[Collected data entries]
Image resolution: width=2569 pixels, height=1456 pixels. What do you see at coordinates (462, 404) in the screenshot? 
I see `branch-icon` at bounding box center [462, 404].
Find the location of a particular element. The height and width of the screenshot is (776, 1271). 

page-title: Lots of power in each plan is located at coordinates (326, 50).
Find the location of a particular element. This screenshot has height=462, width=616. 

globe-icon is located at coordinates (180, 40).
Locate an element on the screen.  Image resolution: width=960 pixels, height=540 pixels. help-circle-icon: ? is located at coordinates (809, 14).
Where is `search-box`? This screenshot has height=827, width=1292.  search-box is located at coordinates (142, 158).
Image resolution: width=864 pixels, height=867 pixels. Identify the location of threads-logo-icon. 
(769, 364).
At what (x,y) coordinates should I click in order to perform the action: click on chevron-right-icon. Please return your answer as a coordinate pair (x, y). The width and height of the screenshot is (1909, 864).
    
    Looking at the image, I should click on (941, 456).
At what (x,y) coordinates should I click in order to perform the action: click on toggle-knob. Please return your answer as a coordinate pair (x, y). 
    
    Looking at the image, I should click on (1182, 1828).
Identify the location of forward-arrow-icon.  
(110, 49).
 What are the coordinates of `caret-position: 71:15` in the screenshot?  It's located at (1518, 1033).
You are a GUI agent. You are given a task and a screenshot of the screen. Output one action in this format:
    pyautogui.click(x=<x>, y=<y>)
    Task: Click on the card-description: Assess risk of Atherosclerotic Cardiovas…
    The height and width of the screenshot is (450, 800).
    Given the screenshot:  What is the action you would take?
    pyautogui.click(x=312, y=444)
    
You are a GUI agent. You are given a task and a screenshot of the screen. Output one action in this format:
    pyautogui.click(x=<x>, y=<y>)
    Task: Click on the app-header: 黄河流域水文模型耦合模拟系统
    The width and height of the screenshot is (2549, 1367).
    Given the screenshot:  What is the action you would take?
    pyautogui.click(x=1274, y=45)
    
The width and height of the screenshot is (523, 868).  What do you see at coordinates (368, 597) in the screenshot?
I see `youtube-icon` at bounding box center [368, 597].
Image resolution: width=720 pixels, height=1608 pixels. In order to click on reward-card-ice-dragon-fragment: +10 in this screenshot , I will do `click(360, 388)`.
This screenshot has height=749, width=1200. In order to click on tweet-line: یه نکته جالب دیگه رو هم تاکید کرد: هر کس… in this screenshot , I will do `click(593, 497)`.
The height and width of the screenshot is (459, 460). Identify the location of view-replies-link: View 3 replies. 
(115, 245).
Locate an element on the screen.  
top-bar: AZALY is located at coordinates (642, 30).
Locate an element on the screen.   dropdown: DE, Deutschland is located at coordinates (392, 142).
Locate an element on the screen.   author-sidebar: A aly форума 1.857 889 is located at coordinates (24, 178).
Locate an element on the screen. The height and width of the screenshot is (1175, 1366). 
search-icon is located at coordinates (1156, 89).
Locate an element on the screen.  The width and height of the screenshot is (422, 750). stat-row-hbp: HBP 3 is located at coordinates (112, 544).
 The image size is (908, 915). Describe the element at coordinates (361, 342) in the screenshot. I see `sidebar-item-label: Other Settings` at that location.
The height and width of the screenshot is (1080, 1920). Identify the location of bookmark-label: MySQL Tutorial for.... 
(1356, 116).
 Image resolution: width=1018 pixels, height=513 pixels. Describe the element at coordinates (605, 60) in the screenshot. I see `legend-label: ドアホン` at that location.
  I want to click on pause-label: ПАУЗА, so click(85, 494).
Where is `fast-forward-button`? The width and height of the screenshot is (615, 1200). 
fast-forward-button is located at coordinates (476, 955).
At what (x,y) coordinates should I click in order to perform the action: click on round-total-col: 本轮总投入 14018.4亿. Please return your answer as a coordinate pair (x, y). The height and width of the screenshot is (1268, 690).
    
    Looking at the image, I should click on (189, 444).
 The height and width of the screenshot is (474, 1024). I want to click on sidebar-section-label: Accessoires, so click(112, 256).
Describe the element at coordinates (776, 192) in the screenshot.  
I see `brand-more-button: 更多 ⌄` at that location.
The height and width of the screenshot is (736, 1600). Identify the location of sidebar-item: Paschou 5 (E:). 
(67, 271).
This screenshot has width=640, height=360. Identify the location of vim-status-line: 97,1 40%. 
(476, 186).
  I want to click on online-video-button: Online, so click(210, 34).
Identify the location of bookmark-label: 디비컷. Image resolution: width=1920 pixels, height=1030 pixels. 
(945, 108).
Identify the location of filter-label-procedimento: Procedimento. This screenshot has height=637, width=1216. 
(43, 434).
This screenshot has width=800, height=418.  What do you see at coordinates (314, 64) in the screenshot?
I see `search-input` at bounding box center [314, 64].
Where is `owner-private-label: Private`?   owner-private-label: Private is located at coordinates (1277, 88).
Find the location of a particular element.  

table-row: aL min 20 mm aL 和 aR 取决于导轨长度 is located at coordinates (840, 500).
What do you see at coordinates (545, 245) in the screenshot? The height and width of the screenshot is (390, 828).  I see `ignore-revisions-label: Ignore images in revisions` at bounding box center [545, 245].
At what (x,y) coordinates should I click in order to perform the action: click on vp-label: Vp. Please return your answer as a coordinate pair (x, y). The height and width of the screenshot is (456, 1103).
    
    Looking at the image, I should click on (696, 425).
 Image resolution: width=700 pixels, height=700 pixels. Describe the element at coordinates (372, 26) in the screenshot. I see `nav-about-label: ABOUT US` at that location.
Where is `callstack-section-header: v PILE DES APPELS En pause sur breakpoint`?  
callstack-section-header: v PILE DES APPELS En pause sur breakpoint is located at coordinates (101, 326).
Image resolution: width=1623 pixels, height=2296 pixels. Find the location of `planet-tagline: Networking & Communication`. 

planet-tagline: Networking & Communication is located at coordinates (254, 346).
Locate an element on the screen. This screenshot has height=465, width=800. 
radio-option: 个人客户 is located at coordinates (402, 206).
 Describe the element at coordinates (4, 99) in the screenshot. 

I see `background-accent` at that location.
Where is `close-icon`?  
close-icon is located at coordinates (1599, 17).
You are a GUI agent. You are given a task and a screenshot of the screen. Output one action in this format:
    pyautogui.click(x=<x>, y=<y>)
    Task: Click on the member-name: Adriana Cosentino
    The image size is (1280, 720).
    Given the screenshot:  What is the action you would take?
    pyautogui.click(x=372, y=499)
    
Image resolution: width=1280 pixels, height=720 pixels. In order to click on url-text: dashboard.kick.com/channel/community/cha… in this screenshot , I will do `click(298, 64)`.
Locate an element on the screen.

## Task to carry out:
From the items above, pull out every line that contains the word "Describe", matching its case. Copy each of those lines unchanged.

## Exercise result:
 The image size is (908, 915). Describe the element at coordinates (361, 342) in the screenshot. I see `sidebar-item-label: Other Settings` at that location.
 Image resolution: width=1018 pixels, height=513 pixels. Describe the element at coordinates (605, 60) in the screenshot. I see `legend-label: ドアホン` at that location.
Describe the element at coordinates (776, 192) in the screenshot.  
 Image resolution: width=700 pixels, height=700 pixels. Describe the element at coordinates (372, 26) in the screenshot. I see `nav-about-label: ABOUT US` at that location.
 Describe the element at coordinates (4, 99) in the screenshot. 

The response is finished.